— start SOURCE EXTRACT —

The idea of simplifying the contract is not limited solely to distributed datastores. Even traditional databases, residing on a single machine, have large operational overheads (with one piece of research suggesting less than 10% of instructions contribute to “useful” work).
If there is a point it is this: as you increase the level of distribution (needed to process large data sets) the practicality of implementing ACID starts to spiral out of control.
However the risks of dropping ACID, in particular embracing eventual consistency, should not be taken lightly. Drop ACID because you have to, not because you think DBAs are yesteryear weirdos that wear sandals and attach their blackberries to their belts 😉
The Three Directions of Database Progression
The are essentially three mechanisms for providing better performance over the ‘traditional’ database architecture (and I’ve tacked a fourth on the end – you’ll see why later):
- Shared disk: Several machines share a single shared disk array. Popular for mid-range data sets; but problem of disk/lock contention. Oracle RAC is a good example but there are many more in the enterprise space.

— end SOURCE EXTRACT —
— start INFORMATION PROVIDED —

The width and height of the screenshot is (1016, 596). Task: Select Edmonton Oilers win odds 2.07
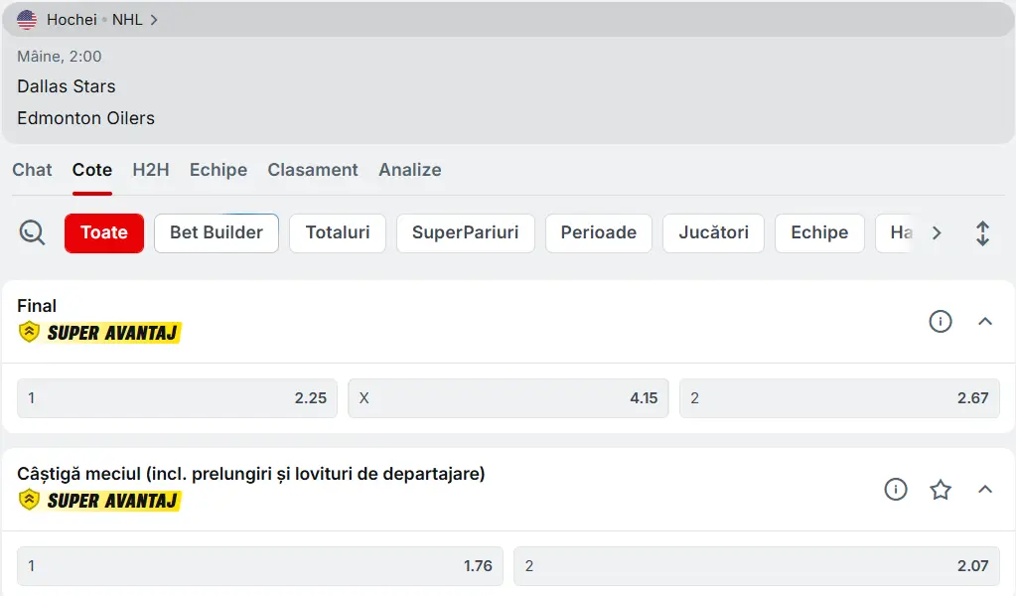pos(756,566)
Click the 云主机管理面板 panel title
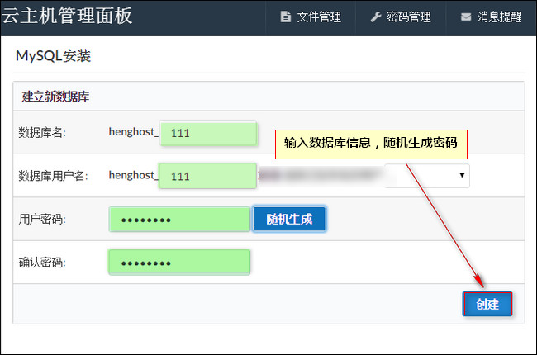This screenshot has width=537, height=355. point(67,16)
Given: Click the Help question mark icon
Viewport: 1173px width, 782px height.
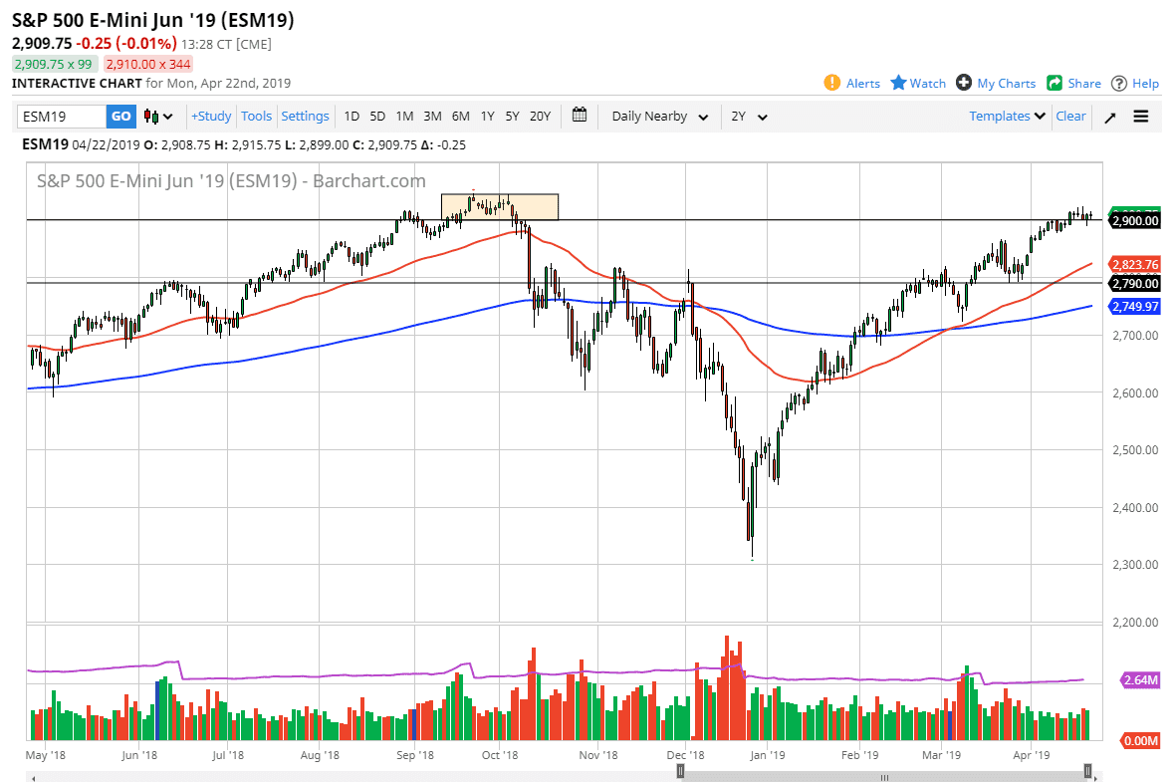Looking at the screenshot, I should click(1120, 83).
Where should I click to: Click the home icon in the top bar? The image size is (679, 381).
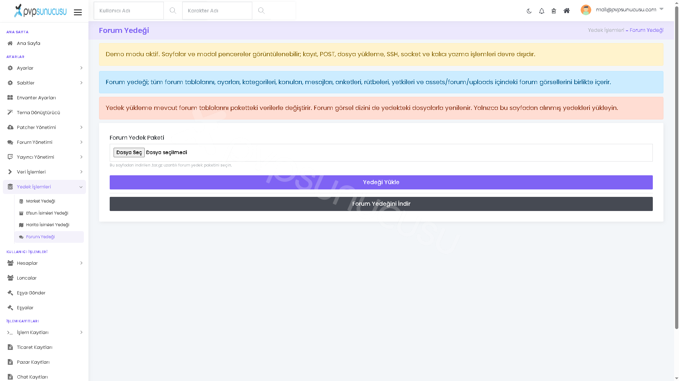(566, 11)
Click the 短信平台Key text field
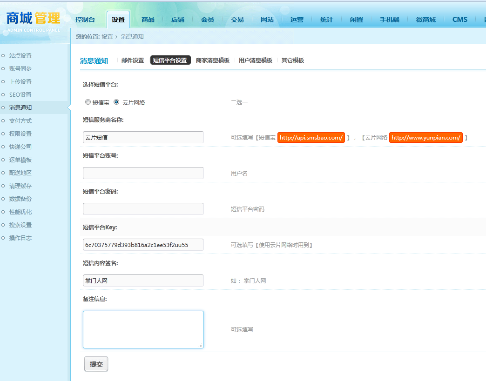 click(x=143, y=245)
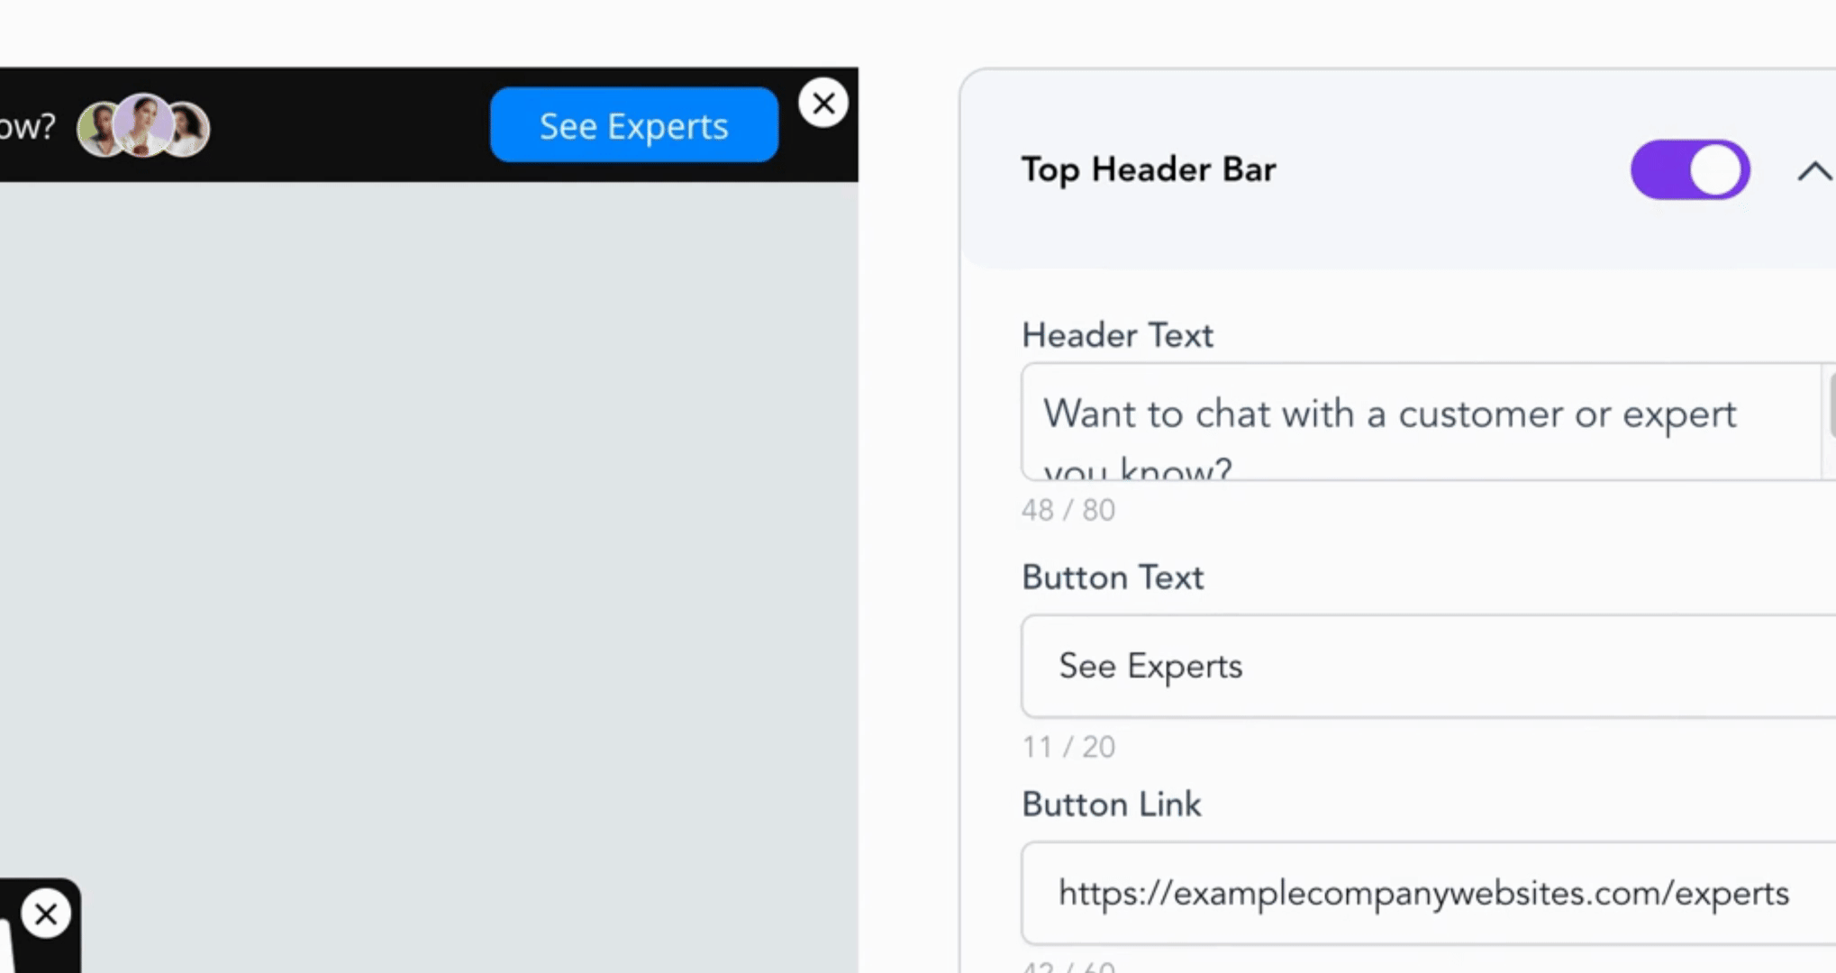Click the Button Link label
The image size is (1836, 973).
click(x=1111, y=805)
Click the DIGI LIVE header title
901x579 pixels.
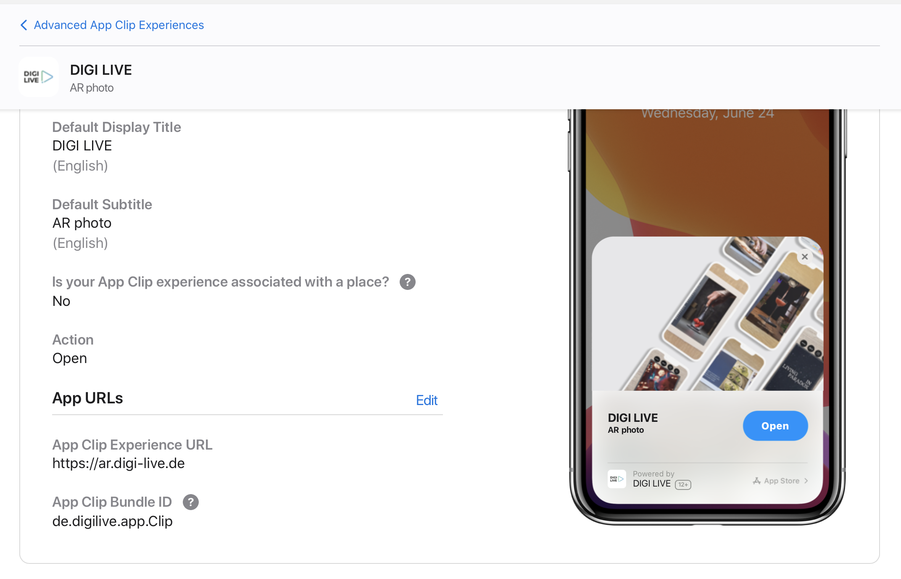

— end INFORMATION PROVIDED —

• [PROBLEMS TO SOLVE]
1. In the database text, change "sandals" to "slippers" in the stretch from "If there is" through "the enterprise space.".
2. Answer these questions using the database text.
(a) According to the research it mentions, what share of a traditional database's instructions contributes to "useful" work?
(b) What product does it give as an example of the shared disk approach?
(c) What problem does it name for the shared disk approach?
The listing comes from a source unrelated to the database text.

• [TASK RESPONSES]
1.
If there is a point it is this: as you increase the level of distribution (needed to process large data sets) the practicality of implementing ACID starts to spiral out of control.
However the risks of dropping ACID, in particular embracing eventual consistency, should not be taken lightly. Drop ACID because you have to, not because you think DBAs are yesteryear weirdos that wear slippers and attach their blackberries to their belts 😉
The Three Directions of Database Progression
The are essentially three mechanisms for providing better performance over the ‘traditional’ database architecture (and I’ve tacked a fourth on the end – you’ll see why later):
- Shared disk: Several machines share a single shared disk array. Popular for mid-range data sets; but problem of disk/lock contention. Oracle RAC is a good example but there are many more in the enterprise space.

2.
(a) Less than 10%.
(b) Oracle RAC.
(c) Disk/lock contention.